Critical fixes from Review 5 (Snapshot 17)

  • Model identity: orchestrator is claude-opus-4-6, NOT claude-sonnet-4-20250514 (verified from modelUsage in all 280 output.json files)
  • Violation false positive: enforcement T4 which curl was tool check, not network call. Regex fixed in audit-battery.js. Enforcement now 100%/100%.
  • T6 scorer: added exclusion check for WIDGET-A/GADGET-X false positives

Key additions from Review 6 (Snapshot 18)

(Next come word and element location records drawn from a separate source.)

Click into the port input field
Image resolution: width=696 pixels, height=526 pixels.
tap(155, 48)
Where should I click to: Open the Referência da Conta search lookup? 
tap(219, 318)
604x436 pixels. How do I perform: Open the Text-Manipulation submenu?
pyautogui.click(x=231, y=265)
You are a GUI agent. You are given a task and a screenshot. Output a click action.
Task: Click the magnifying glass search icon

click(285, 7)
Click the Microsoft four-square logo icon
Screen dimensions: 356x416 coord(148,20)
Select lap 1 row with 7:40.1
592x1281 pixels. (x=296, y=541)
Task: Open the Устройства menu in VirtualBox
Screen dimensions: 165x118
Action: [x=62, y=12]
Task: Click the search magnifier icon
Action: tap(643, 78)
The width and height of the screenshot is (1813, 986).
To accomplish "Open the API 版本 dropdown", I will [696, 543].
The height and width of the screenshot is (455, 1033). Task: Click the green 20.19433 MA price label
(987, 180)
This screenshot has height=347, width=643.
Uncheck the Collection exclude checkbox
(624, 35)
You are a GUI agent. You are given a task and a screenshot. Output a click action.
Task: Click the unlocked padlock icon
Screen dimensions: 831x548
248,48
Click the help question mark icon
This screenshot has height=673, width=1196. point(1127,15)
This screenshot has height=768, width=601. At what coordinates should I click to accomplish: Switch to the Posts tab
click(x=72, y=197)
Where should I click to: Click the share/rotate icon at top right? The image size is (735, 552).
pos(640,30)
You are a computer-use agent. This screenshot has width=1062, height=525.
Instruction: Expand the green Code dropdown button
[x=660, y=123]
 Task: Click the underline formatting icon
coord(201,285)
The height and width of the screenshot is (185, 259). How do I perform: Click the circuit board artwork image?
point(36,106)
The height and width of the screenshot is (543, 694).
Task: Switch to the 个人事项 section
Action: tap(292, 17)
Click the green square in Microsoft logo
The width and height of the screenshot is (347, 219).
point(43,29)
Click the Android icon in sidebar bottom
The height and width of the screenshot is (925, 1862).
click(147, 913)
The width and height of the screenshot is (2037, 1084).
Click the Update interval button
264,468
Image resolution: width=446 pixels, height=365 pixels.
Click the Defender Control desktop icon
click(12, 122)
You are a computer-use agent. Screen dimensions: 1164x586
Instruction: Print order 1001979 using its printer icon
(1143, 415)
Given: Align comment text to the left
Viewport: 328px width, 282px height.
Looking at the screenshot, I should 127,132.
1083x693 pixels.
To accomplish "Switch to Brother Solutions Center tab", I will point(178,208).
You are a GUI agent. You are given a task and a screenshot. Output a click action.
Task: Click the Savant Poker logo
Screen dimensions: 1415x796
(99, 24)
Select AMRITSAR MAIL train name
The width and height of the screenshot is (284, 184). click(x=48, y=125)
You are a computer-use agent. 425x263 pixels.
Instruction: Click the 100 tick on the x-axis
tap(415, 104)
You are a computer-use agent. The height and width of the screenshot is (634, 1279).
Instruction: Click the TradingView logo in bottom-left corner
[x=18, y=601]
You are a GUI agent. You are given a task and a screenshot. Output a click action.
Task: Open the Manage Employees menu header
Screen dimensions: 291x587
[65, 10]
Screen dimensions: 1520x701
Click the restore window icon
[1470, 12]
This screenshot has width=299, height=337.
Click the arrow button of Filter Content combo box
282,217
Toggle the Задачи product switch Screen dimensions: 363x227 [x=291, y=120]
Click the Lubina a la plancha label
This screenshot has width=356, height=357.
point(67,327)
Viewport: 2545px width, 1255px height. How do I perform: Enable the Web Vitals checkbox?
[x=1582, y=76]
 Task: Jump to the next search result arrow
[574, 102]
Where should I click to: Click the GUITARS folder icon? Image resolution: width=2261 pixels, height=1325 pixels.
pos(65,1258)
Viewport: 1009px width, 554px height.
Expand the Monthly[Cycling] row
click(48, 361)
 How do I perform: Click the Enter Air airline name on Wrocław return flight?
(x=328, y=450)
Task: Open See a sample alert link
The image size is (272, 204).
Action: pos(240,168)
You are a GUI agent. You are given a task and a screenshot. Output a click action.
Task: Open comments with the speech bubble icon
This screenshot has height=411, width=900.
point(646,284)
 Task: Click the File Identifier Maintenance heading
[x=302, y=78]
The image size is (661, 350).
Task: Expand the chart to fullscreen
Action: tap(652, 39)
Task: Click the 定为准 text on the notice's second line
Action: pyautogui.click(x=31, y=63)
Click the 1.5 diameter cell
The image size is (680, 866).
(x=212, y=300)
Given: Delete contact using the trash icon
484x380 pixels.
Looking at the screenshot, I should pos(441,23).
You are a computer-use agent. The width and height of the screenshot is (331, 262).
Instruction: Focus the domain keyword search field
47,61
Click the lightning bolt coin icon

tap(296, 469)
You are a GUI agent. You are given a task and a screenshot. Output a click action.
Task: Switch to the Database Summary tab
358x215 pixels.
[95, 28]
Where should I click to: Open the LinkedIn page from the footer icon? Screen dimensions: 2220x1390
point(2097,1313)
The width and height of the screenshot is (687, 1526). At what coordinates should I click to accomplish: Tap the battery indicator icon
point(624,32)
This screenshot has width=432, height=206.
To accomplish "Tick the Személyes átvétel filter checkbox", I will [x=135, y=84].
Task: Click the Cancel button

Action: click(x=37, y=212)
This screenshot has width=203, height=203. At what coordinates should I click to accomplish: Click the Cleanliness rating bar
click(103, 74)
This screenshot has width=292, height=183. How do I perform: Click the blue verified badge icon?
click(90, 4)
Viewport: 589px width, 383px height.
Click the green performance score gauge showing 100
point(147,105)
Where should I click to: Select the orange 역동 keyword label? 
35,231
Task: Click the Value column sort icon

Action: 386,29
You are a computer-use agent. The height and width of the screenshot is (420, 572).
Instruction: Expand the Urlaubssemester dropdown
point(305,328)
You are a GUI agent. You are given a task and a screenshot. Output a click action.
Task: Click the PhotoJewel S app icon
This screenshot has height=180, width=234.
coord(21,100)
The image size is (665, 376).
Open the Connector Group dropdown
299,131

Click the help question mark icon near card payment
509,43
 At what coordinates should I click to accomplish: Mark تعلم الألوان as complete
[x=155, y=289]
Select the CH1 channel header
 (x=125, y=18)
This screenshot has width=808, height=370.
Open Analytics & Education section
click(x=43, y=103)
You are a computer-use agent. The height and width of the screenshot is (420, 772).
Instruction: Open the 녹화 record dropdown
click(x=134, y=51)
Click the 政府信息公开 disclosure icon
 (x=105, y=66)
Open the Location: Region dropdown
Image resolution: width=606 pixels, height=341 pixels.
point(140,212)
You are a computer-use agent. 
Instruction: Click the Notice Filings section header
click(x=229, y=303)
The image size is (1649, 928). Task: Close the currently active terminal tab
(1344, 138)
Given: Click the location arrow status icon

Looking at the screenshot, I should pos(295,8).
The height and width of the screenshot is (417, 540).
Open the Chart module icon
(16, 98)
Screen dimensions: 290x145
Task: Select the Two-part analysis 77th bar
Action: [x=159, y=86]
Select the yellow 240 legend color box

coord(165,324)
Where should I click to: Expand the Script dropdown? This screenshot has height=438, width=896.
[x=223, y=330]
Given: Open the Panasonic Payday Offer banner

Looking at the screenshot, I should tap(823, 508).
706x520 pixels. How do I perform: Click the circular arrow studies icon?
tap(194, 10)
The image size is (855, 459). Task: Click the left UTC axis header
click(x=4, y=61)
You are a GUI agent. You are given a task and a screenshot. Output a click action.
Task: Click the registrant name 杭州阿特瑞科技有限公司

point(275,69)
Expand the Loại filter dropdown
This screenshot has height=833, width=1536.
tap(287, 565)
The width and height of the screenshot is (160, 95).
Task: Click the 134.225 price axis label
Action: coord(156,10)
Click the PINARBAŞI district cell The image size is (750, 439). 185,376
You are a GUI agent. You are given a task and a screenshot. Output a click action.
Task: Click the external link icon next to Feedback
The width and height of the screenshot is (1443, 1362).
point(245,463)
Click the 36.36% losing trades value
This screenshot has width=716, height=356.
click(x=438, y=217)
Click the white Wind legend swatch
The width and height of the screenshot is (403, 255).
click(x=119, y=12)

  • Regex coverage gap disclosed: node http.get() calls missed by regex (9-14% of network calls in non-enforcement conditions; zero in enforcement)
  • Vacuous violation-free noted: enforcement had 5 total Bash calls across 98 sessions, all tool-availability checks — violation-free is consequence of absent Bash activity, not independent constraint adherence
  • T2 exclusion note: excluding T2, bare=0.0%, baseline=4.0%
  • Decision timeline specified: which conditions added in which phase
  • Prompt header confound: enforcement uses different document header
  • Full Holm-Bonferroni: all 20 rows now shown (was 9 selected)

Paper Writing Principles (operator-mandated, Snapshot 12)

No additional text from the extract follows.